=== Document excerpt ===
________________

But we'll see how it goes. I'm taking some time off after the kids are back in school. Not actively looking for teaching gigs right away. Partly because my in-laws are going to Hawaii for 2 moths and we won't have child care, but also because, well, I REALLY need to learn classroom management! It's the one area I never really got much training in. Plus, I want to focus a bit on my own creative processes, which will make me a better teacher.
Add to that, there's just not a whole lot of opportunities right now, so even if I WERE looking to teach, well, I'd be out of luck.
Feeling INCREDIBLY anxious today. Part of it is facing up to all the crap, taking initiative, speaking up, etc. It scares the heck out of me, but I'm doing it. I know it's going to change the dynamics of some relationships. Hopefully for the better. But, y'know, the only way out is through, and all that.
Yesterday I heard an interview with Dr. Mark Epstein, who is a Buddhist psychiatrist. He has a new book out called "The Trauma of Everyday Life" in which he says that while everyone will experience major trauma at come point (the death of a loved one, for example), there are also smaller traumas, like loneliness and fear. We don't think of these things as traumatic, necessarily, but we react in the same way: Immediately trying to get rid of the feeling, or numb it, or push it away, rather than let ourselves experience it. And of we DO let ourselves feel it, it will teach us something.

________________

=== Exercise tasks ===
1. In the personal post about teaching and anxiety, what is the title of the new book by Dr. Mark Epstein?
2. Extend the personal post about teaching and anxiety, picking up right after its last sentence.

=== Supplied material ===
________________

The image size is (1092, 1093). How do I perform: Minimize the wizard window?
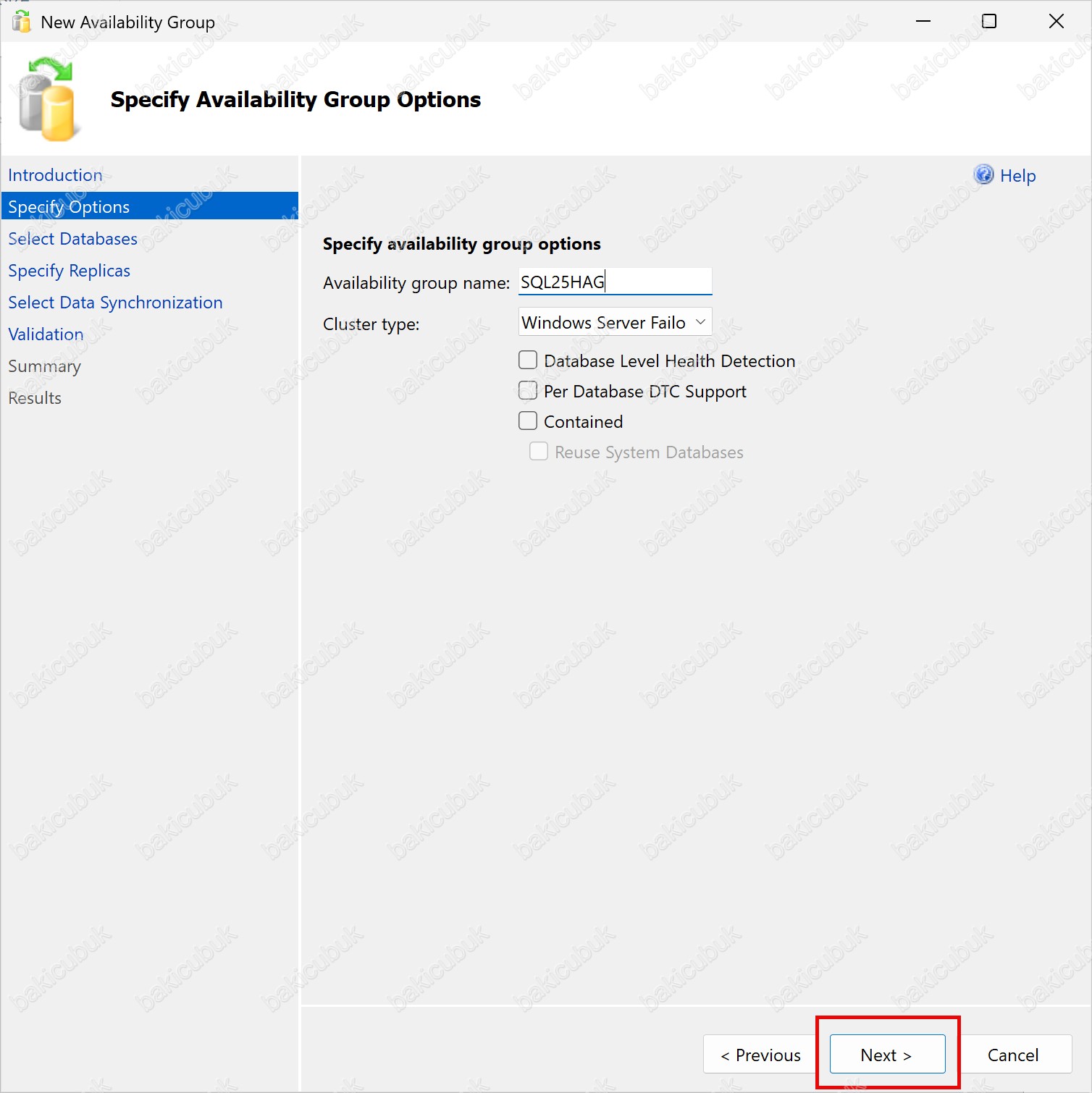click(923, 22)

________________

=== Answers to the exercise ===
1. "The Trauma of Everyday Life"

2.
For me, today, that has certainly been true.
**It's now a few hours later, and I'm feeling a WHOLE lot better. Had a conversation (texting) that needed to be had, and it went very well. Also introduced LG to the joys of rollerblading in the (cement-covered) front yard, and believe I have created a monster. Oh, and WG had a little accident in her pull-up. Well, not that little. Well, not exactly IN her pull-up, if you catch my drift.
But she's clean, the sheets & blanket are in the washing machine, and all is well.
And a lot less smelly.
Now LG is conducting scientific experiments in his bath. Better go make sure he doesn't get TOO messy. Or, y'know, blow up the house.